2. Le requérant est représenté devant la Cour par Me A. Staffelbach, avocat à Zurich. Le gouvernement suisse (« le Gouvernement ») est représenté par son agent, M. P. Boillat, chef de la division des affaires internationales de l'Office fédéral de la justice.

3. Le requérant se plaint sur le terrain de l'article 6 § 1 de la Convention du manque d'impartialité, dans le cadre d'une procédure immobilière, de deux juges qui étaient intervenus contre lui dans une autre instance, soit en leur qualité d'avocats soit par l'intermédiaire d'un associé.

4. La requête a été transmise à la Cour le 1er novembre 1998, date d'entrée en vigueur du Protocole no 11 à la Convention (article 5 § 2 dudit Protocole).

5. La requête a été attribuée à la deuxième section de la Cour (article 52 § 1 du règlement de la Cour). Au sein de celle-ci, la chambre chargée d'examiner l'affaire (article 27 § 1 de la Convention) a été constituée conformément à l'article 26 § 1 du règlement.

6. Par une décision du 23 mars 2000, la Cour a déclaré la requête partiellement recevable[ Note du greffe : la décision de la Cour est disponible au greffe.].

7. Après consultation des parties, la Cour a décidé qu'une audience sur le fond n'était pas nécessaire (article 59 § 2 in fine du règlement).
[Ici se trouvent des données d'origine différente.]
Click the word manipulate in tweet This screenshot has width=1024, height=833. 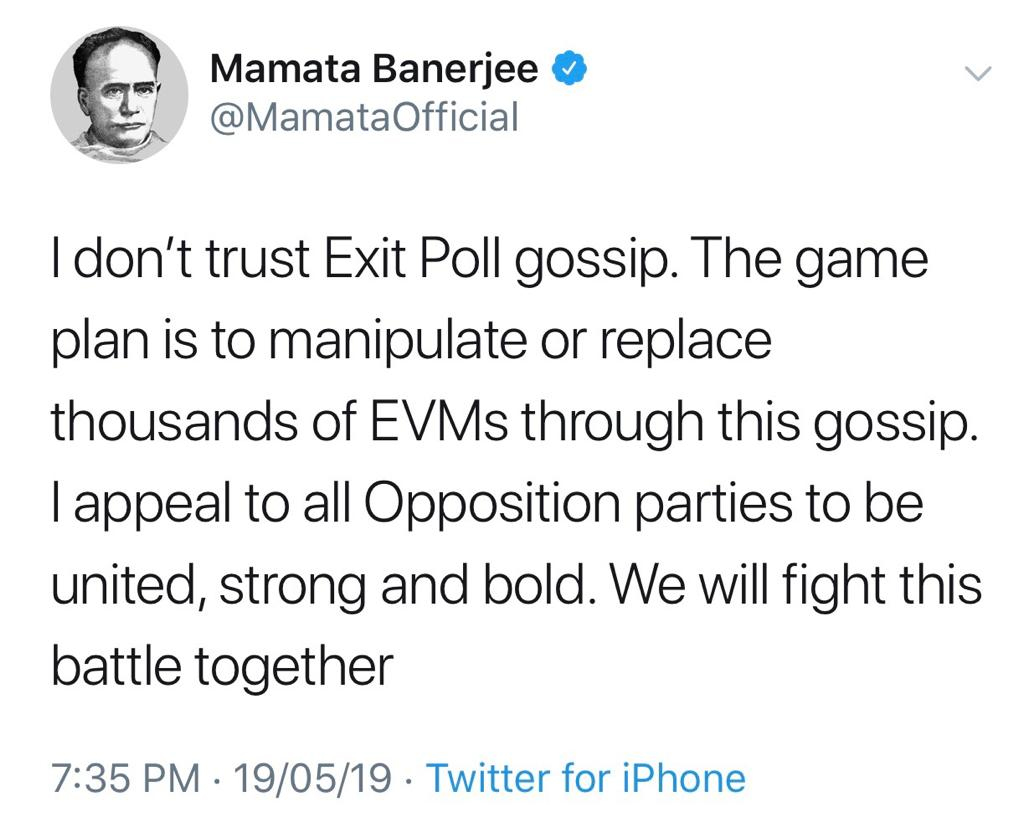click(406, 341)
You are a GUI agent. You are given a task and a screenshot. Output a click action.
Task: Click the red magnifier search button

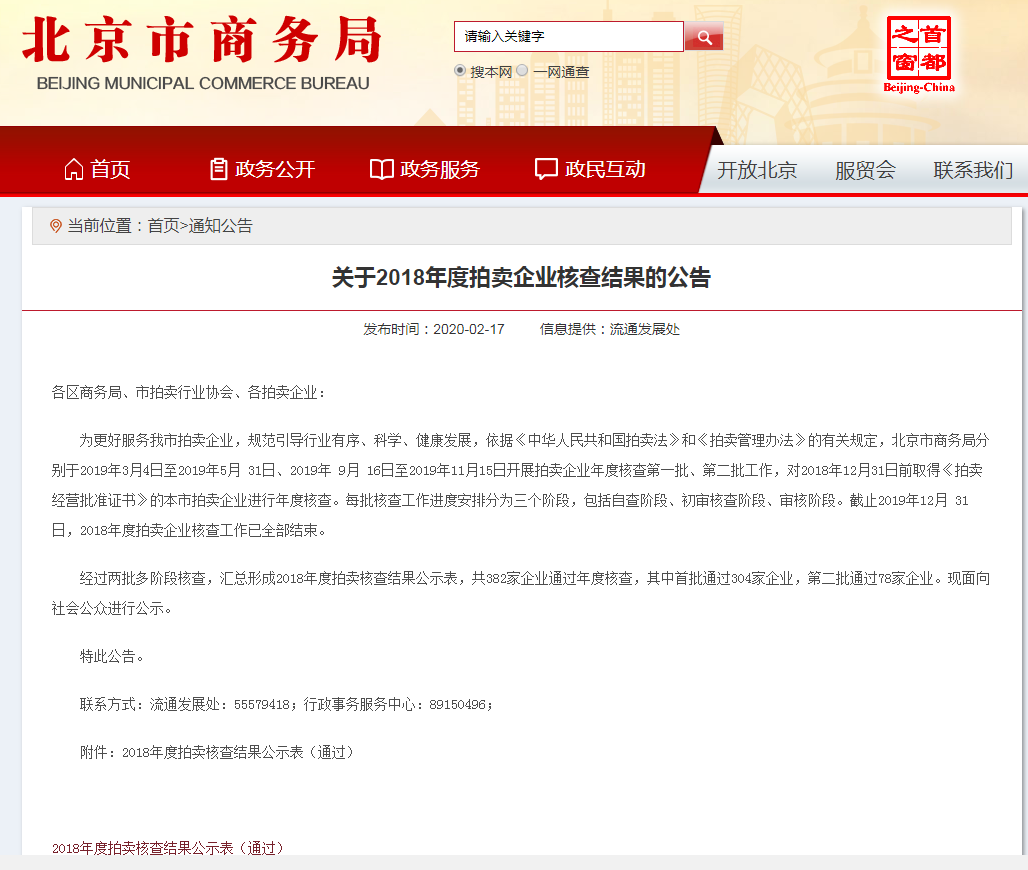pyautogui.click(x=703, y=36)
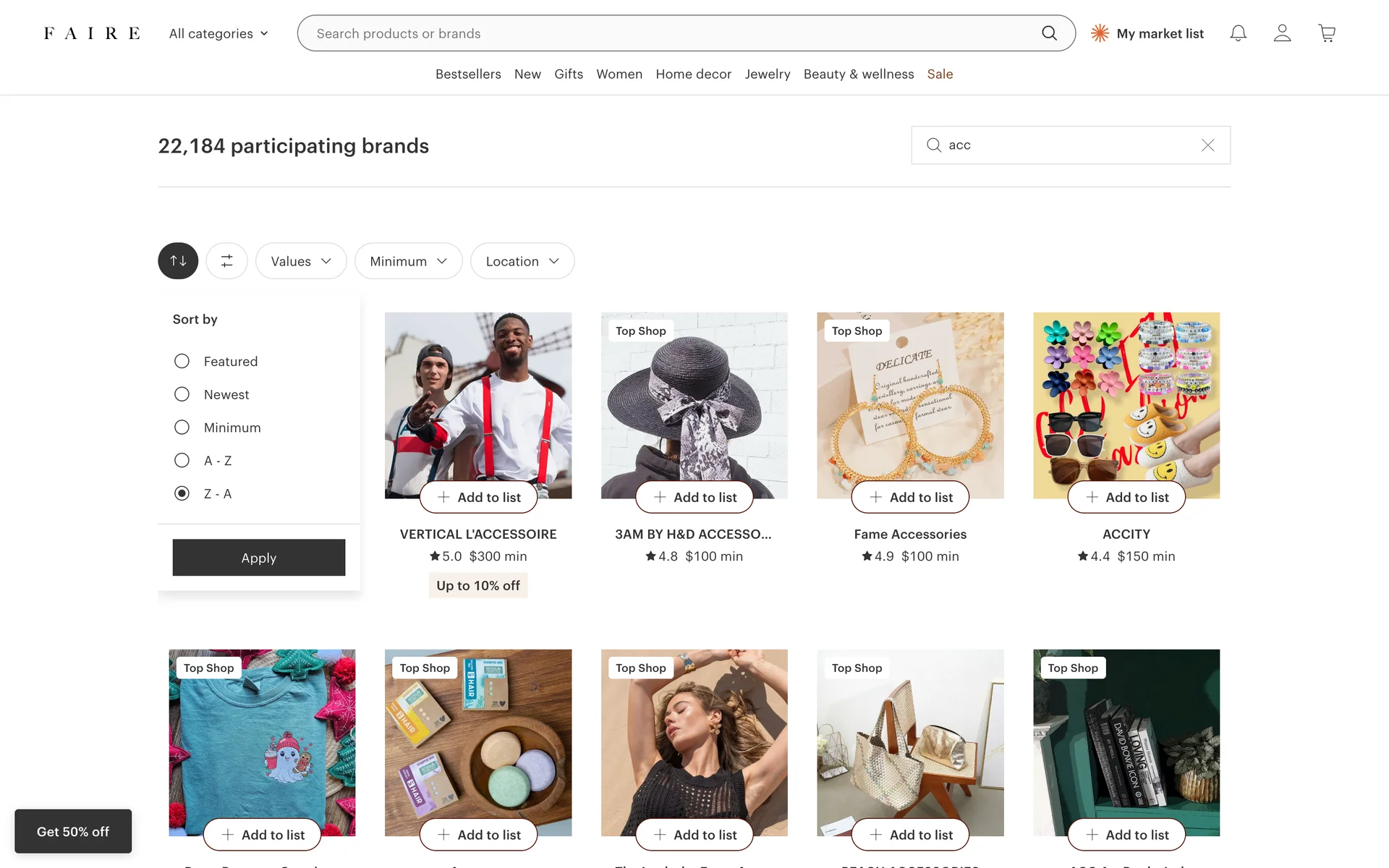Add ACCITY to list

[x=1126, y=498]
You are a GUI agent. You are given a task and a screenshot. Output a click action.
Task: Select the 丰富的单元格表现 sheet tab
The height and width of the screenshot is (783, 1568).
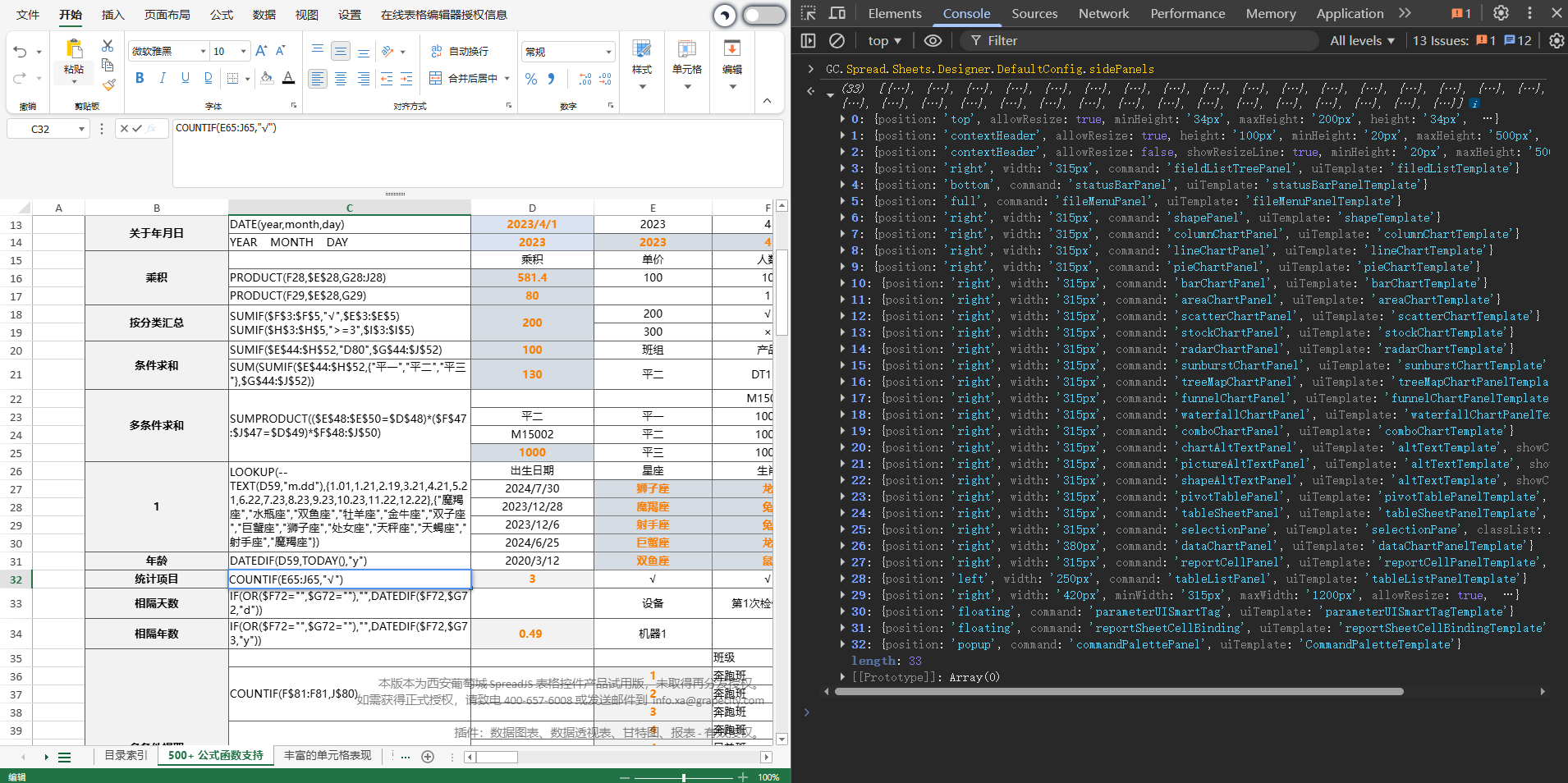point(328,756)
Le Gouvernement a alors déposé des observations écrites sur le fond de l'affaire, ce dont s'est abstenu le requérant (article 59 § 1 du règlement).
EN FAIT
I. LES CIRCONSTANCES DE L'ESPÈCE

8. Le requérant, né en 1930, est un homme d'affaires domicilié à Pfäffikon (Suisse).
A. Contexte

9. Le requérant est propriétaire de deux terrains situés dans la municipalité de Kloten, d'une superficie de 115 m2 et 51 m2 respectivement. La moitié du second terrain est rattachée à une copropriété s'exerçant sur une partie d'un chemin. Dans les années 50, un plan de zonage fut élaboré, sans toutefois qu'une solution d'ensemble ne fût trouvée pour les propriétés du requérant. Par ailleurs, celui-ci demanda à plusieurs reprises à la municipalité de Kloten, en vain, d'acquérir les deux terrains et de le dédommager en conséquence.
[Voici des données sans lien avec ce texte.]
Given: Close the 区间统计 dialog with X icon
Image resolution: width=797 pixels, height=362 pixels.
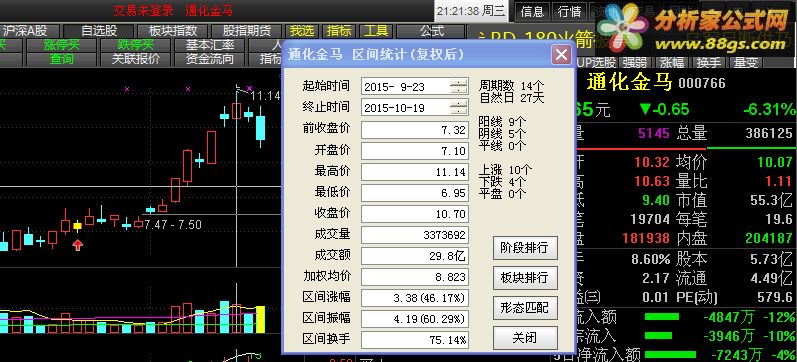Looking at the screenshot, I should (x=561, y=54).
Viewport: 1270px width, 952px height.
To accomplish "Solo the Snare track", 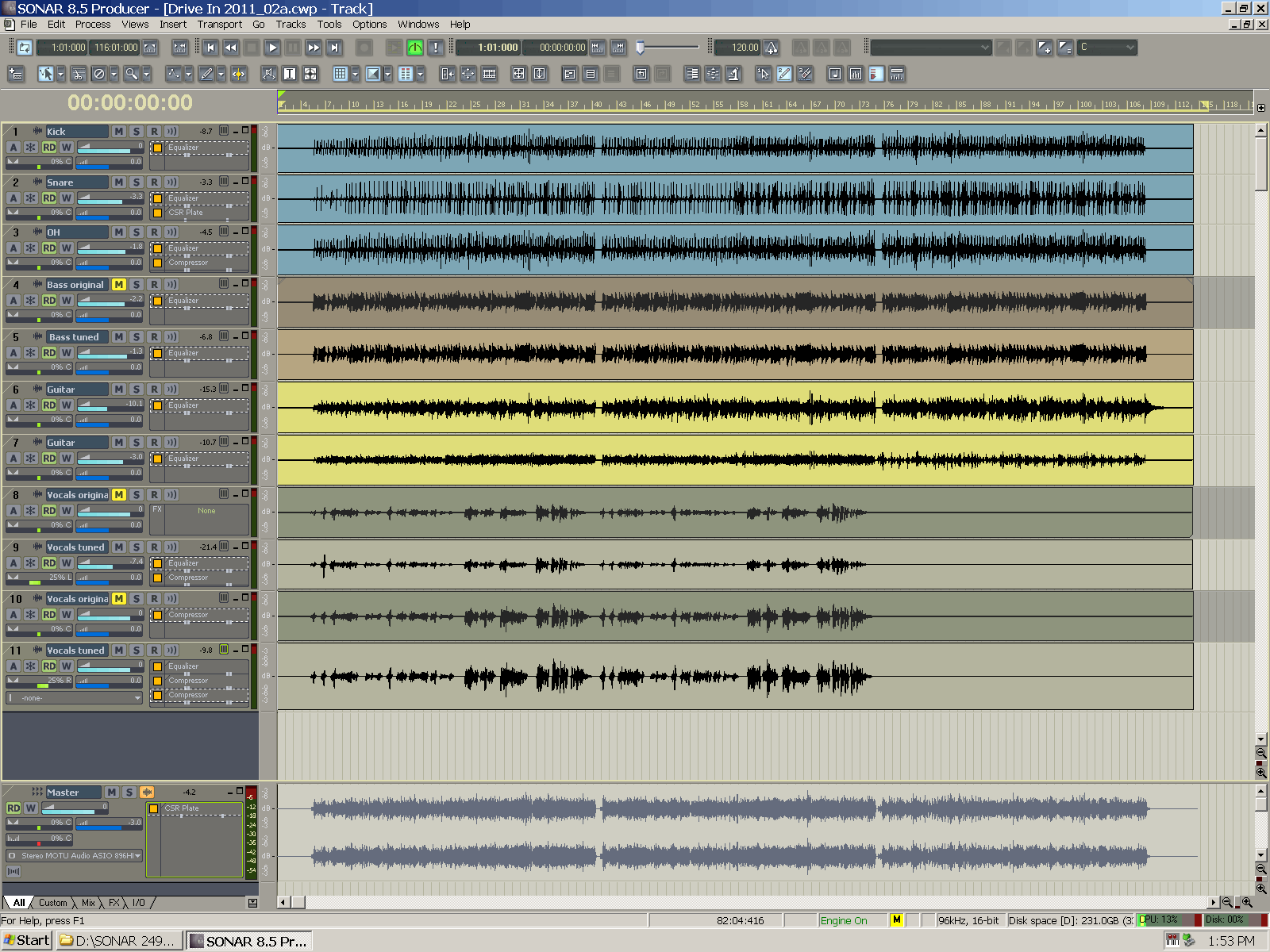I will [x=136, y=182].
10. Le requérant était également impliqué dans une autre procédure relative à des propriétés immobilières situées dans la municipalité de Kloten, dans laquelle la partie adverse, une caisse cantonale d'assurance vieillesse, était représentée par un avocat, Me W.

11. De plus, le requérant était partie à une procédure immobilière à l'encontre de la municipalité de Küsnacht, dans laquelle cette municipalité était représentée par une avocate, Me R. Cette procédure se déroula devant le tribunal administratif du canton de Zurich puis, en dernier ressort, devant le Tribunal fédéral, qui rendit son arrêt le 24 octobre 1995.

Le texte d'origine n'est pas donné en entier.